**Given passage:**

Alzheimers Care

QUESTION: Alzheimer’s Care - How can I survive being a caregiver to an Alzheimer’s patient?

ANSWER:

Alzheimer’s disease is one of the cruelest diseases that can afflict an older person. With most other diseases, a person can understand what is wrong with him and participate in his own care. That is not the case with Alzheimer’s. A sick mind does not have the ability to comprehend that it is sick.

The Alzheimer’s Disease Education and Referral organization lists seven early warning signs of Alzheimer’s.
  • Asking the same question over and over again.
  • Repeating the same story, word for word, again and again.
  • Forgetting how to cook, or how to make repairs, or how to play cards -- activities that were previously done with ease and regularity.
  • Losing one’s ability to pay bills or balance one’s checkbook.
  • Getting lost in familiar surroundings, or misplacing household objects.
  • Neglecting to bathe, or wearing the same clothes over and over while insisting that they are clean.

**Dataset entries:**
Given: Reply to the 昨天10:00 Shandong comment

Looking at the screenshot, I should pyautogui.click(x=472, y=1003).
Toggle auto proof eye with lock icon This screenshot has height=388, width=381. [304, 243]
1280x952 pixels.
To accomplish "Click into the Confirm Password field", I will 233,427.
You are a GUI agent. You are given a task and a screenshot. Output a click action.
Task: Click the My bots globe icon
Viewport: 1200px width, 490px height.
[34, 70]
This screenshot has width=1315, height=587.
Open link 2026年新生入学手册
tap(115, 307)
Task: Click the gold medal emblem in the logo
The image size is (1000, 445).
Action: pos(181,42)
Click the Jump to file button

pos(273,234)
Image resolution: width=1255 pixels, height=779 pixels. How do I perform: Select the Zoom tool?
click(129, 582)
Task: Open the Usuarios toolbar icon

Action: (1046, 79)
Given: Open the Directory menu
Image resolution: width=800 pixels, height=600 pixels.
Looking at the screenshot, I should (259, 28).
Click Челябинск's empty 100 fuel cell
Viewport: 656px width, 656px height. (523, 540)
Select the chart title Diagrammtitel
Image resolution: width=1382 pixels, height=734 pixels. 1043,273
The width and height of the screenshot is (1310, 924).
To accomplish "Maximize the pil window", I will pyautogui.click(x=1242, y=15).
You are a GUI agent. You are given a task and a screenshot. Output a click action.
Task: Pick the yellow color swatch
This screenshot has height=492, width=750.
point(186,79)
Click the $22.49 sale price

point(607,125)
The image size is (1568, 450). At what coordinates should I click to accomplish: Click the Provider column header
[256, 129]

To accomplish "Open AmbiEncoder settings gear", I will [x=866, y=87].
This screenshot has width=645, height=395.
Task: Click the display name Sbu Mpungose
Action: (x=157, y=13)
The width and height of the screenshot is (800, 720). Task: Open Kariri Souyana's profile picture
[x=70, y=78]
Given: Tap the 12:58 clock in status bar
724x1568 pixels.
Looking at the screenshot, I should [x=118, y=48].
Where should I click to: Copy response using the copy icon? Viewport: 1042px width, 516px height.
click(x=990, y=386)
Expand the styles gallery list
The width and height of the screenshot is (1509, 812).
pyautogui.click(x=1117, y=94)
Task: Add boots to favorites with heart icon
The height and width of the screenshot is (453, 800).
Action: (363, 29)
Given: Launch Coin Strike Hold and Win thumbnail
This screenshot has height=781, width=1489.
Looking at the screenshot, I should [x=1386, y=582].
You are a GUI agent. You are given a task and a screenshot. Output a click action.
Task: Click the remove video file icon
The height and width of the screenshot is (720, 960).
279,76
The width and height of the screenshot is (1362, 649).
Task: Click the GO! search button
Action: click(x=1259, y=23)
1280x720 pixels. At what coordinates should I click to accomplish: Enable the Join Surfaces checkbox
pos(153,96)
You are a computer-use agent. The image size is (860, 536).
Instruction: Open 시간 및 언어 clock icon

**Tasks to perform:**
A - Which activities does the Alzheimer's care text say a person may forget how to do? List them all.
B - In the Alzheimer's care text, retype the section that opens with the words "QUESTION: Alzheimer’s Care" and stops after "ease and regularity.".

**Numbered responses:**
A - Cooking, making repairs, playing cards

B -
QUESTION: Alzheimer’s Care - How can I survive being a caregiver to an Alzheimer’s patient?

ANSWER:

Alzheimer’s disease is one of the cruelest diseases that can afflict an older person. With most other diseases, a person can understand what is wrong with him and participate in his own care. That is not the case with Alzheimer’s. A sick mind does not have the ability to comprehend that it is sick.

The Alzheimer’s Disease Education and Referral organization lists seven early warning signs of Alzheimer’s.
  • Asking the same question over and over again.
  • Repeating the same story, word for word, again and again.
  • Forgetting how to cook, or how to make repairs, or how to play cards -- activities that were previously done with ease and regularity.